The days are long but the years are short blah blah FUCKING BLAH. Sometimes things just suck, okay? And sometimes you have to walk away. Or I did, at least, into another room, where I stared from a couch into our backyard and wondered how hard it would be to disappear and create a new identity. I breathed. I prayed. But mostly I just sat still, waiting and not, hoping sanity would be restored in both the kitchen and my soul.
Eventually, I got up. Not because I really wanted to, mind you–but because it was time. Time to return to them.

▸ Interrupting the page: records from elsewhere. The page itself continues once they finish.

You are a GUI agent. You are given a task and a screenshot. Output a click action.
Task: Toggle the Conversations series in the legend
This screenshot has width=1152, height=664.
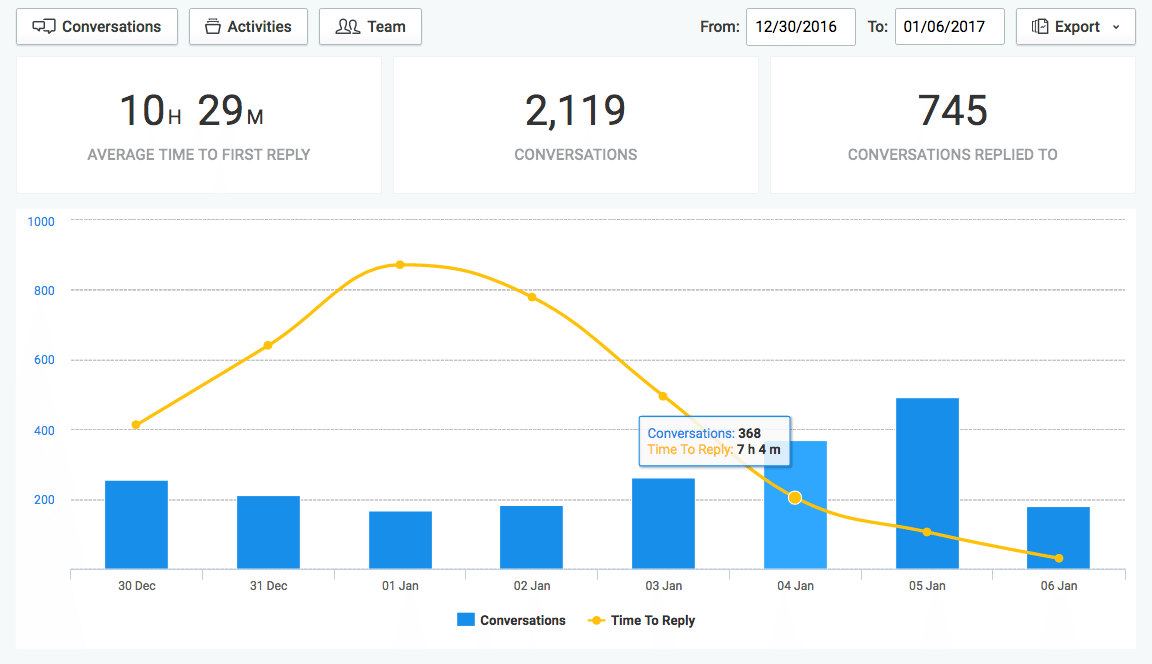(511, 620)
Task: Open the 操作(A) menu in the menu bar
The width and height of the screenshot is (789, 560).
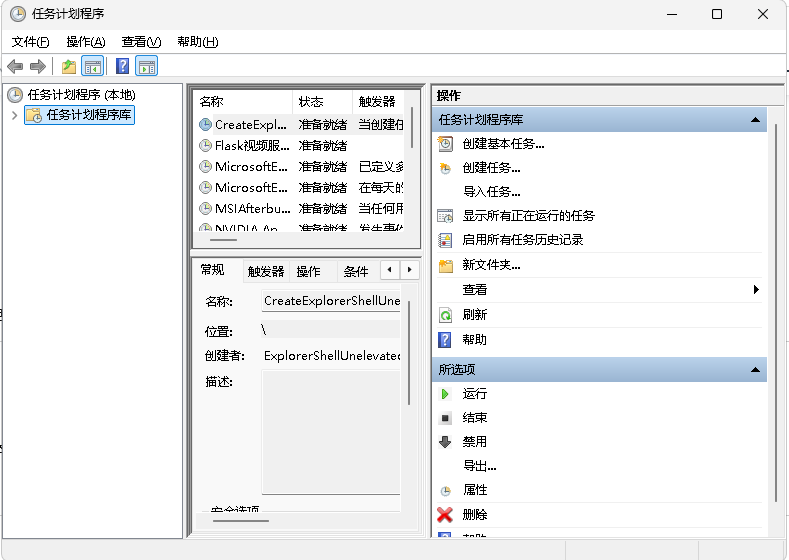Action: (x=85, y=42)
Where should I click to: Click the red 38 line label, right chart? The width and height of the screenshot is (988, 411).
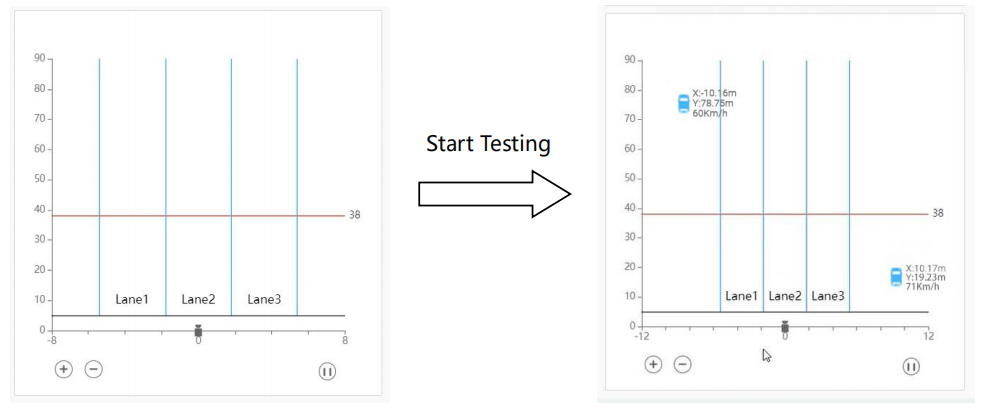click(x=938, y=213)
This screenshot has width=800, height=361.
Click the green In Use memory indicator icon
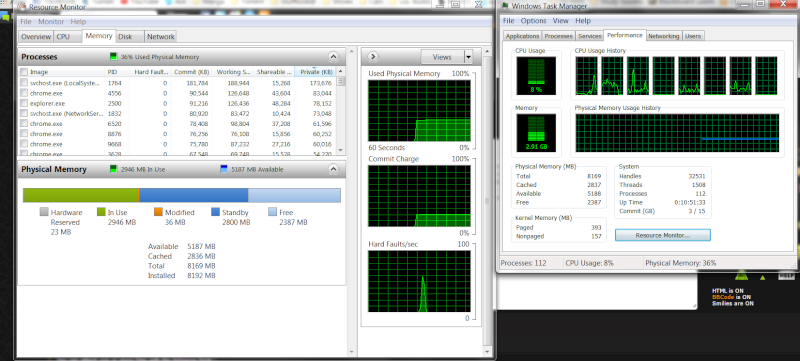pyautogui.click(x=113, y=169)
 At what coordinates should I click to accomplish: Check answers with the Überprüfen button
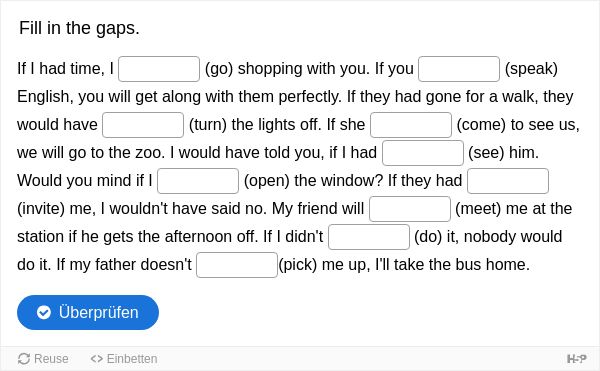pos(88,312)
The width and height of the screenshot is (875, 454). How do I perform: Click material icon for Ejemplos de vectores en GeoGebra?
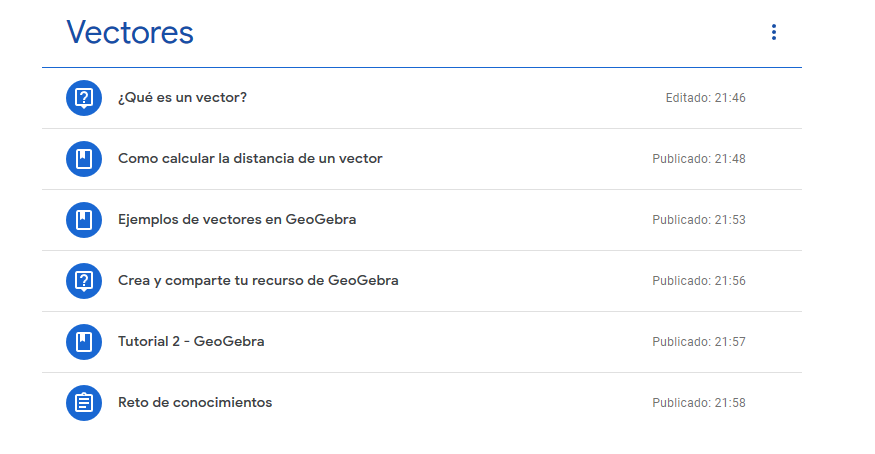tap(84, 220)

These breaking points, these broken moments, seem to populate so many of my days–hours–now. Brotherly squabbles, one kicking the other in the face and tears erupting, overflowing, discipline required but I don’t even know how to give it without feeling like I could have done better, should have done different. Uplifted prayers, mostly the “HELP” version, whispers of “I need you now. And now. And now,” this never-ending struggle to love and teach and be loved and learn, and when I start measuring successes and failures, kind words versus blown fuses, I feel the nudge that tells me I’m in the wrong territory again. This is not a math class–parenthood; life. This is a walk. Through grace. THERE WILL ALWAYS BE MISTAKES, I hear, and am terrified. There will always be mistakes, I hear, differently this time–not a calculus of law but an invitation of grace–and I am free. Freer, at least.
Because the day always ends the same: rocking LB, his head on my shoulder. Lying beside TK, telling him all the reasons why he’s special, sometimes with apologies thrown in, until his breathing evens out and he falls asleep beside me. He falls asleep to love. That ain’t nothing.
Then I go to the bathroom, where hot water and relief await, and a glance out the window reveals one of those sunsets that takes the breath away: blues, purples, pinks, and oranges, melting into the tree line, and I know who sent it. It’s got his name written all over it. “Great is thy faithfulness,” the notes and words echo in my head, placed there so long ago, staying even when I didn’t believe them, and they slowly start to spread downward to my heart. I still get the sunset. After a shitty, failure of a day, I still get the sunset.
“His story will get told, either by default or intentionally, and until he can do it I GET TO,” I had written her, when we were emailing about whether it’s a copyright infringement to write about your children, because we both do. All the time. And afterward, I had thought about his story, and mine, how they are all just invitations into the greatest one. Into the only one that allows ours to make sense. How that story appeared to end with death and darkness, loud cries and torn curtains, blood and water flowing until none seemed left. How that was just the beginning, because I was saved then and am still saved every day: wooden beams and sunsets, forgiveness and redemption. Never a day without either. How, the next day, I will trip over a root in the yard and curse–of course–and that this is grace too, the fact that this is the path and we don’t always skip the yucky steps, what some call regret but I get to call redeemed, because sometimes you have to feel each tiny splinter before you can stand back and see them, whole, the wooden beams standing still and always, trees with roots reaching so far–even here, so that I trip over them–spelling deliverance.